「子供の家 ゆずりは」は、東京都江東区にて、団体で2つ目となる拠点「ながれる」を開設する。
「子供の家 ゆずりは」の活動について
「子供の家 ゆずりは」は、2011年、児童養護施設などの社会的養護を巣立った子どもたちを対象とした相談所として運営をスタートした。
同団体は、社会的養護を経験した子どもたちの多くは、深刻な虐待や貧困の中で心に傷を抱えており、施設を巣立った後も、家族を頼ることができないと語る。そして、虐待のフラッシュバックが起きたり、生活資金を手に入れるために危険な環境に身を置いたりするケースも後を絶たないそう。
同団体では、相談者の困りごとにひとつひとつ向き合い、行政手続きのサポートや通院同行、専門機関へのつなぎなどのサポートを届けてきた。
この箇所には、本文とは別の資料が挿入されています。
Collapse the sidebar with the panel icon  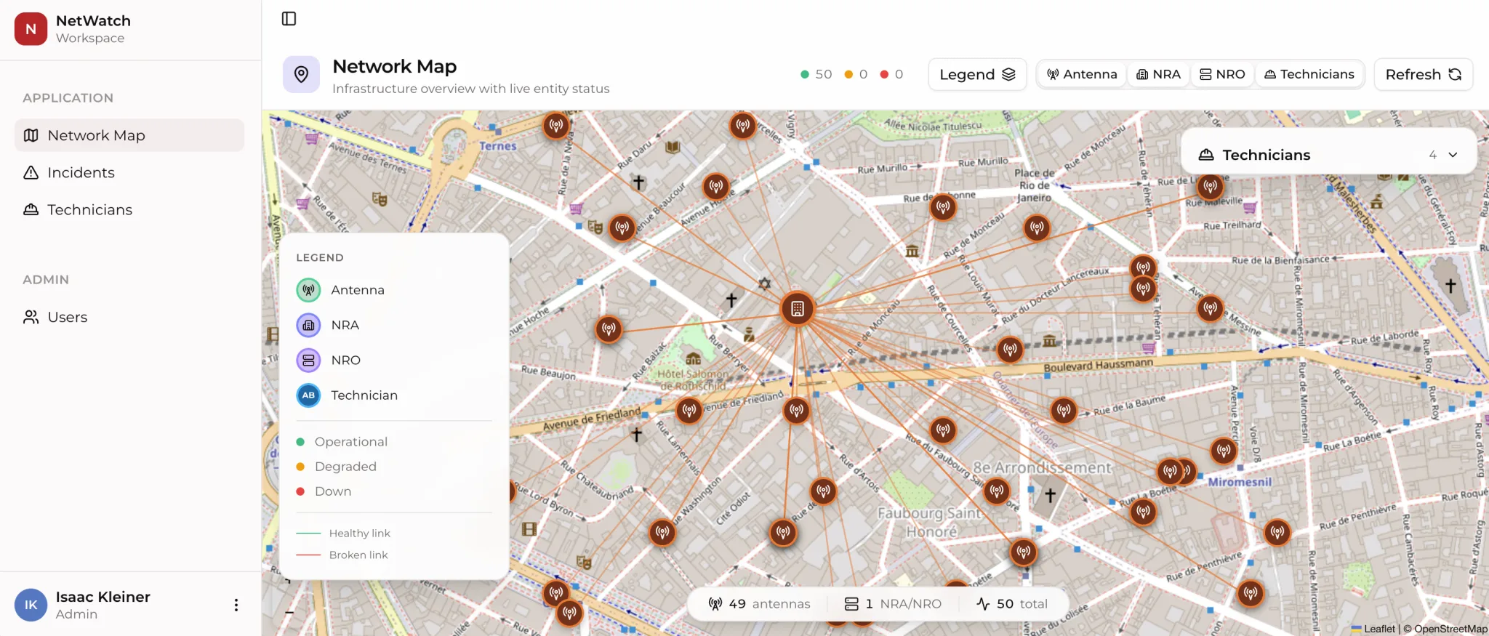click(x=289, y=19)
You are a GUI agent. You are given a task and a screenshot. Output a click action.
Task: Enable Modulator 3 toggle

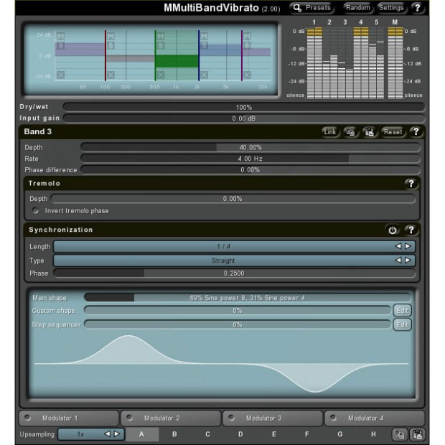[x=231, y=418]
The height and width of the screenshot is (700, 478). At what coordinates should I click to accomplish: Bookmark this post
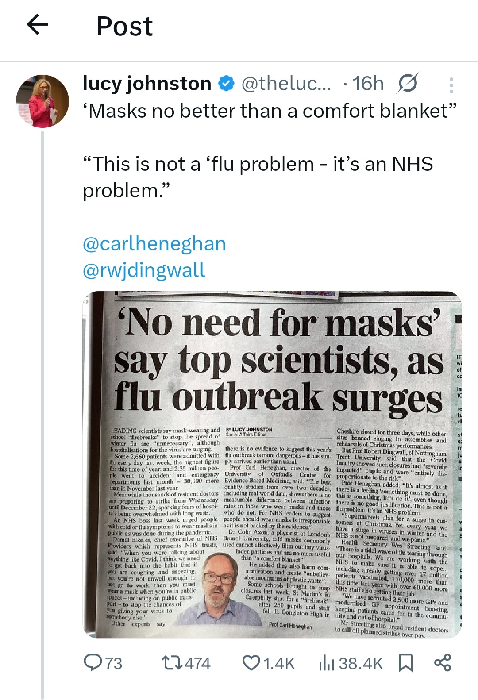[405, 662]
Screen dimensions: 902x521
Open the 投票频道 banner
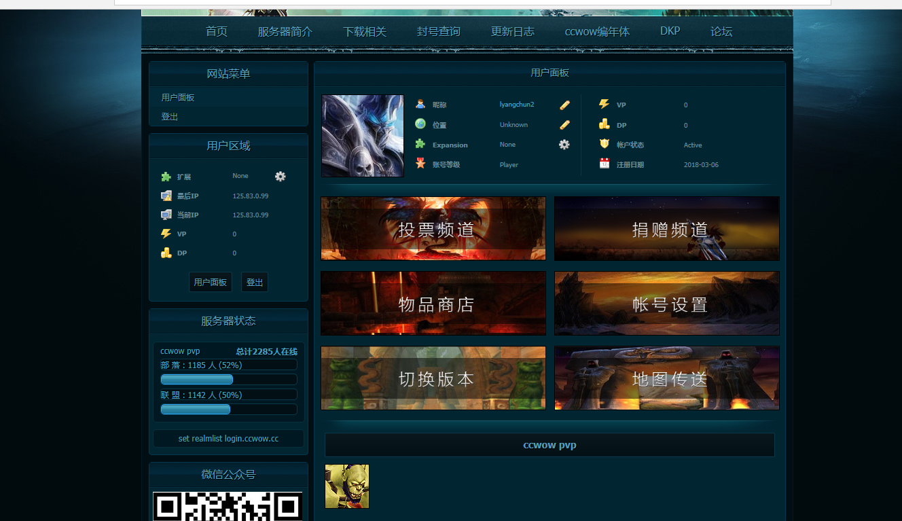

社会的養護の経験の有無に関わらず、性的虐待や教育虐待などの苦しみの中で生きてきた若者からも多くのSOSが届き、9月時点で年間のべ6万件を超える相談に対応している。
同団体が長年の活動の中で大切にしてきたのは、支援と被支援の関係を越え、「安心」をともに育むこと。福祉の枠組みでは、相談者が「自立」することが一つのゴールと考えられている。しかし、「自立」へと駆り立てられる中で、新たな苦しみを抱える若者も少なくないと同団体は話す。
同団体は多くの若者との出会いの中で、「自立」を迫るのではなく、相談者が「ただ、ここにいてもいいんだ」「生きていてもいいんだ」と思えるような「安心」を育むことこそが、明日を生きる力につながることを実感してきたと振り返る。
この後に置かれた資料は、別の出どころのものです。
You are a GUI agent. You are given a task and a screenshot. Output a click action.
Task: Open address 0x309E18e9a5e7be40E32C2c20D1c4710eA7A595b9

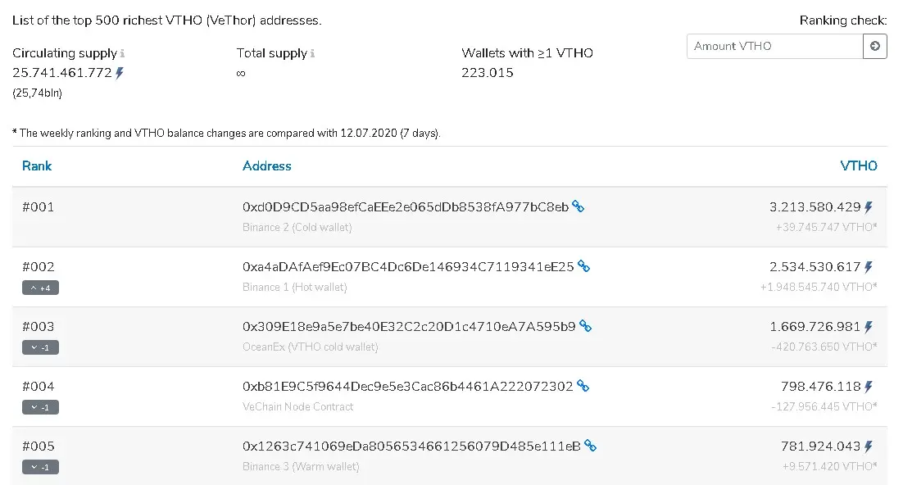tap(409, 327)
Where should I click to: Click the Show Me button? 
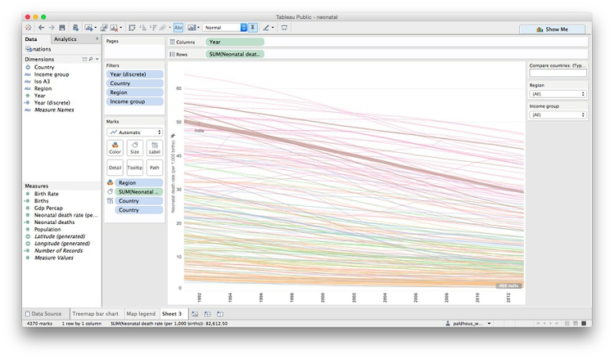552,29
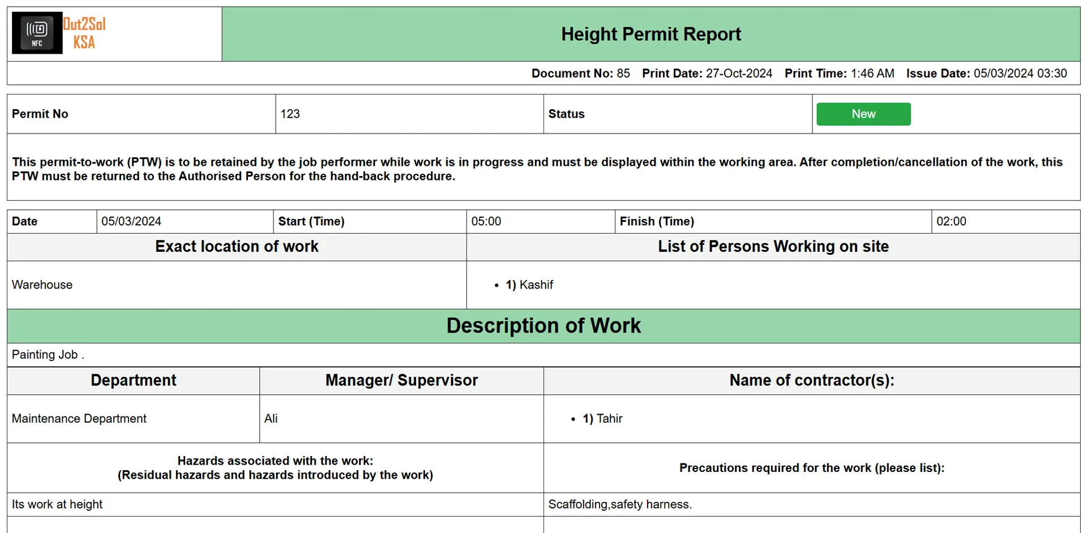
Task: Click the start time value 05:00
Action: click(x=486, y=222)
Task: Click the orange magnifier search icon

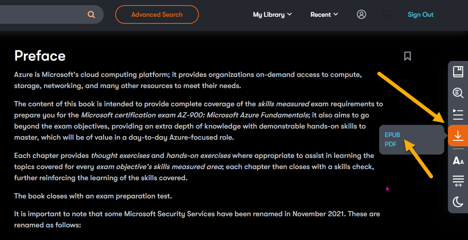Action: 91,15
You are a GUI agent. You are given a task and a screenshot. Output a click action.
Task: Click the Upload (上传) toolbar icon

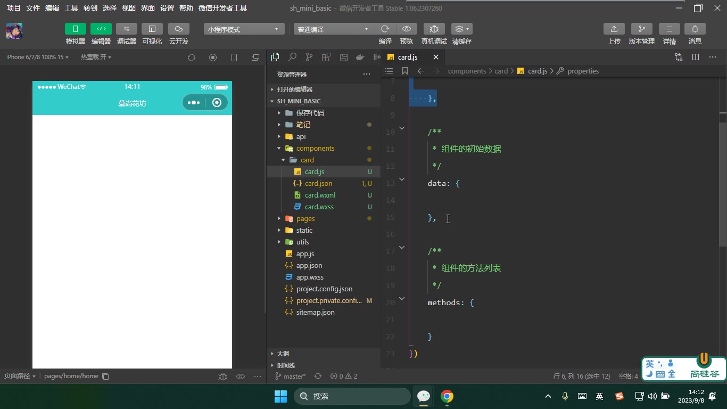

また、感情労働の面を持つ対人支援の現場において、支援者が一方的に「安心」を提供し続けることは困難。
そして相談者にとっても、やがて社会に戻り生きていく上で、さまざまな人と接点の中で「安心」を育む経験が必要だと同団体は考える。
“半開き”のシェルターとして「ながれる」を設立
DVなどを理由に帰る場所がない人は、公的なシェルターにつなぐのが一般的な対応とされている。しかし、避難を必要としている人の数に対して、シェルターでの受け入れ可能数が不足しており、明確な身体への危害が認められない場合は入居できないケースも少なくない。